### TEXT
□ □ □ □ □ □ □

Published on May 11th, 20170
Gadkari Scraps Sagar Island Port Project as Mamata Banerjee Plumbs for Tajpur Port
The shipping ministry has formally and finally decided to scrap plans to build at new major port at Sagar Island in West Bengal after the state government told the union government in no uncertain terms that it was proceeding with a new greenfield port at Tajpur in West Midnapore district about 50 kms away from Haldia dock of Kolkata Port.
The shipping ministry had taken the stand that it will not proceed with the Sagar Island port project if Tajpur is developed by the state government. Accordingly, the fate of the Sagar Island project was waiting for a final decision from the West Bengal government.
“The West Bengal government decided to go ahead with the Tajpur Port project which was communicated to the union shipping minister Nitin Gadkari by West Bengal finance minister Amit Mitra and the state chief secretary during a meeting a few days ago. That being the case, the shipping minister said that we will drop Sagar Island project. Naturally, there is no scope for two new big ports in close vicinity on either side of the river Hooghly,” said an official familiar with the development.
“The shipping ministry officially decided to scrap the Sagar Island port project which would have been a major economic booster for the state of West Bengal,” said the official mentioned earlier. “But, for public consumption, the shipping ministry will not say that it is dropping the Sagar Island project. It will say, Sagar Island will be taken up after Tajpur is completed”, he added.
A port industry executive said that the Tajpur port, when developed, will take away the entire cargo of coal and minerals of Haldia Dock. “Haldia is already infested with mafia of stevedoring and shore handling firms and facing problems. If a fully-mechanized port comes up at Tajpur, Haldia will be history,” he said asking not to be named.
In the year ended March 2017, Kolkata Port Trust handled 50.314 million tonnes (mt) of cargo of which Haldia Dock Complex handled 34.141 mt.
Sagar Island was notified as a major port in June 2016 and a special purpose vehicle named Bhor Sagar Port Ltd was set up with Kolkata Port Trust holding 74 per cent equity and the West Bengal government holding the balance stake to build the new port.

□ □ □ □ □ □ □

### REQUIRED ACTIONS
(a) In one to three sentences, explain why the article on the Sagar Island port says the shipping ministry dropped the project.
(b) Pick up the Sagar Island port article after its final sentence and continue it.
These records come from a separate source.

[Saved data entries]

□ □ □ □ □ □ □

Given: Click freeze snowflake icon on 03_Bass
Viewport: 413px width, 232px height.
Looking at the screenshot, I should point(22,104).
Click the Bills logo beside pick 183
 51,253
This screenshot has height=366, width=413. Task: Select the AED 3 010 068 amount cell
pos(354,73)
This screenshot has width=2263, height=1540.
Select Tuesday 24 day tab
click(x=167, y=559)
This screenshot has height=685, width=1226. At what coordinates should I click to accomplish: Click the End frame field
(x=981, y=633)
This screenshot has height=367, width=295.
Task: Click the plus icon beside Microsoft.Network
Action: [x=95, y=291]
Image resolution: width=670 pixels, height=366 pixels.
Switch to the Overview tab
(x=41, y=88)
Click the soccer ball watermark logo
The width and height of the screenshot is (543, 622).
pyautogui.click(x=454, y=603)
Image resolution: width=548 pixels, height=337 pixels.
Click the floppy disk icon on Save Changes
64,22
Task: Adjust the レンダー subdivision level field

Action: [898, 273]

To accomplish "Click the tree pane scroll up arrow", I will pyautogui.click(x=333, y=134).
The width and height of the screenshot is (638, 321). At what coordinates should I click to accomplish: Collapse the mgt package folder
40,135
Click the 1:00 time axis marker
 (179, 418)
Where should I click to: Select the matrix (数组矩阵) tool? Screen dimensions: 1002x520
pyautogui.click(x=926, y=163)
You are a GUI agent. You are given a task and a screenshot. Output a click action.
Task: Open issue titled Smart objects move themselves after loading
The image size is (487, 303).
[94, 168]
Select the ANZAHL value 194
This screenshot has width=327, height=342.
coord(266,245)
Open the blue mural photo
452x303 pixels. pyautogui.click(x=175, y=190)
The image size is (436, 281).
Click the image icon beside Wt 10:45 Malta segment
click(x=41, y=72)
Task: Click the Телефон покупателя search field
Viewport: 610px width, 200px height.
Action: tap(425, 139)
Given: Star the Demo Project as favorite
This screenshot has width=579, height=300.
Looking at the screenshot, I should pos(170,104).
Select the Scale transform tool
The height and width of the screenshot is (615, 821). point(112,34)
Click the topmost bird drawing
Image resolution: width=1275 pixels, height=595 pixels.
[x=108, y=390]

□ □ □ □ □ □ □

### THE RESPONSES
(a) The ministry had said it would not go ahead with Sagar Island if the state built Tajpur. After West Bengal told Nitin Gadkari it was proceeding with Tajpur, the ministry dropped Sagar Island because there was no scope for two new big ports close together on either side of the river Hooghly.

(b)
In August last year, the shipping ministry and the Public Investment Board approved a Rs 515 crore grant/subsidy to Bhor Sagar Port Ltd for reclaiming land, dredging and erecting basic infrastructure for the new port. The shipping ministry had also drafted a proposal for securing cabinet approval for the grant/scheme.
It was then that the West Bengal government-led by Mamata Banerjee decided to take up the Tajpur project as a state government project, putting it on a collision course with the union government.
The Phase-I of the Sagar Island Port development is estimated to cost Rs1,464 crores. While the union government had agreed to invest Rs 515 crores for basic infrastructure, the construction of port related infrastructure like berths etc was to be undertaken with private funds worth an estimated Rs. 948.6 crores.
The traffic for the Sagar port was projected to be around 3.5 million tonnes (mt) a year in 2020 increasing to around 27 mt by 2035.
“Kolkata Port has been facing challenges in terms of draft limitations, limited headroom for expansion and efficiency. The constraints have necessitated the need to have an alternative port near to sea, having sufficient draft and no river navigation, as it has been there in Kolkata Port,” the port industry executive said.
Sagar Island has been selected after a detailed study for locating the port. A new port in Sagar will share the hinterland of the Haldia and Kolkata ports, particularly the power and steel plants in the eastern region, and containers from the eastern parts of India (Western UP, Odisha, Jharkhand, Chhattisgarh etc.) and neighbouring landlocked countries – Nepal and Bhutan. The port will be a viable alternative to serve spill-over cargo, specifically non-POL bulk from the Haldia dock complex.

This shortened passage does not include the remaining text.